Single Arm Romiplostim to Prevent CIT

Sponsor: Children's Hospital Medical Center, Cincinnati

View on ClinicalTrials.gov

Summary

The goal of this clinical trial is to to assess the efficacy of romiplostim as a supportive care measure in patients with a new diagnosis of Ewing sarcoma receiving interval-compressed chemotherapy. The main questions it aims to answer are: 1. To demonstrate the efficacy of romiplostim in patients with newly diagnosed Ewing sarcoma, measured specifically as the rate of CIT, defined as a failure to achieve platelet recovery (≥ 75,000/µL post nadir, without transfusion, or a platelet count sufficient to resume chemotherapy per provider and institutional standard) within 7 days of planned chemotherapy cycle start, measured during the continuation phase (cycle 7 to end of cycle 13 or 16, per AEWS0031/AEWS1221, or AEWS1031 respectively) of interval-compressed chemotherapy (every 2 week vincristine/cyclophosphamide +/- doxorubicin and ifosfamide/etoposide chemotherapy) as compared to published institutional historical control rate. 2. To determine the safety of incorporation of romiplostim supportive care when given concurrently with Ewing sarcoma therapy. 3. To determine the feasibility of incorporation of romiplostim supportive care into upfront Ewing sarcoma regimens.
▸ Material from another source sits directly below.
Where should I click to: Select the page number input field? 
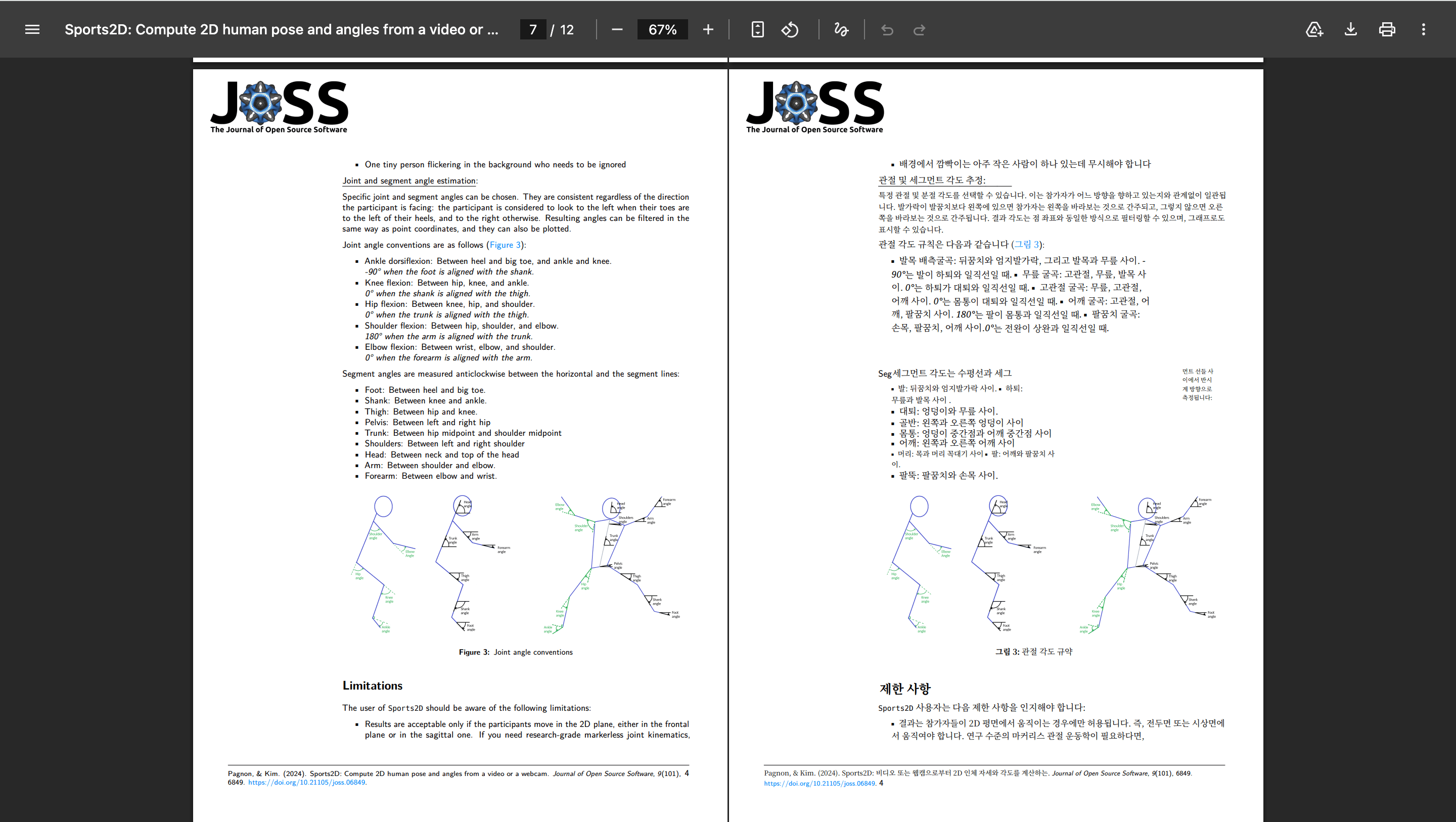coord(533,29)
Official title: Single Arm Evaluation of Romiplostim to Prevent Chemotherapy Induced Thrombocytopenia in Patients With Ewing Sarcoma

Key Details

Gender

All

Age Range

1 Year - Any

Study Type

INTERVENTIONAL

Enrollment

Start Date

2024-01-26

Completion Date

2028-01-01

Last Updated

2026-03-18

Healthy Volunteers

Conditions

Ewings Sarcoma Chemotherapy Induced Thrombocytopenia

Interventions

DRUG

Romiplostim (AMG-531)

Romiplostim may be started as supportive care, as early as cycle 1 day 1; all patients MUST initiate romiplostim no later than 2 weeks from the start of the 5th cycle of chemotherapy (see exception below for patients with platelet count of 200,000 or greater). If plt count \< 200,000/mm3, patients will start romiplostim based on their weight

Inclusion Criteria: * Age: Patients must be \>1 year old at the time of study consent. * Diagnosis: Patients with a new diagnosis of Ewing sarcoma treated with interval-compressed chemotherapy as per AEWS0031, AEWS1221, or AEWS1031. * Informed Consent: All patients and/or their parents or legally authorized representatives must sign a written informed consent. Assent, when appropriate, will be obtained according to institutional guidelines. Exclusion Criteria: * Marrow disease: Patients with metastatic Ewing sarcoma to the bone marrow are not eligible. Marrow staging is not required for this study but should be performed if clinically indicated. * Concomitant therapy, cancer directed: Patients receiving whole lung radiation, \>50% of pelvic irradiation, other substantial bone marrow radiation (i.e. ≥ 50% of vertebral marrow space), or patients undergoing pneumonectomy as a component of local control before cycle 14, are not eligible. These therapies are not an exclusion if instituted during or after cycle 14. * Concomitant therapy, non-cancer directed: * Patients requiring hematopoietic stem cell rescue are not eligible. * Previous use of romiplostim, eltrombopag or any other platelet-producing agent is not allowed. * Previous therapy for immune thrombocytopenia and related conditions, including rituximab, mycophenolic acid, protracted systemic steroids, and/or IVIG, is prohibited. * Treatment with erythropoietin-stimulating agents is prohibited. * Patients receiving another investigational drug are not eligible. * Patients who are receiving prophylactic dosing of heparin (i.e. enoxaparin) or oral anticoagulants (i.e. rivaroxaban) for thrombosis prevention may be considered for enrollment but will be excluded from secondary aim 'a' analysis (efficacy measured as the median platelet count and transfusion dependency) given shift in transfusion thresholds. * Concurrent Illnesses: Patients with a history of or current diagnosis of bone marrow failure, hematologic malignancy, pro-thrombotic condition, or platelet disorder (including immune or heparin induced thrombocytopenia) are not eligible. * Patients who in the opinion of the investigator may not be able to comply with the study (including safety monitoring requirements of the study) are not eligible.

Locations (2)

Phoenix Children's

Phoenix, Arizona, United States

Cincinnati Children's Hospital Medical Center

Cincinnati, Ohio, United States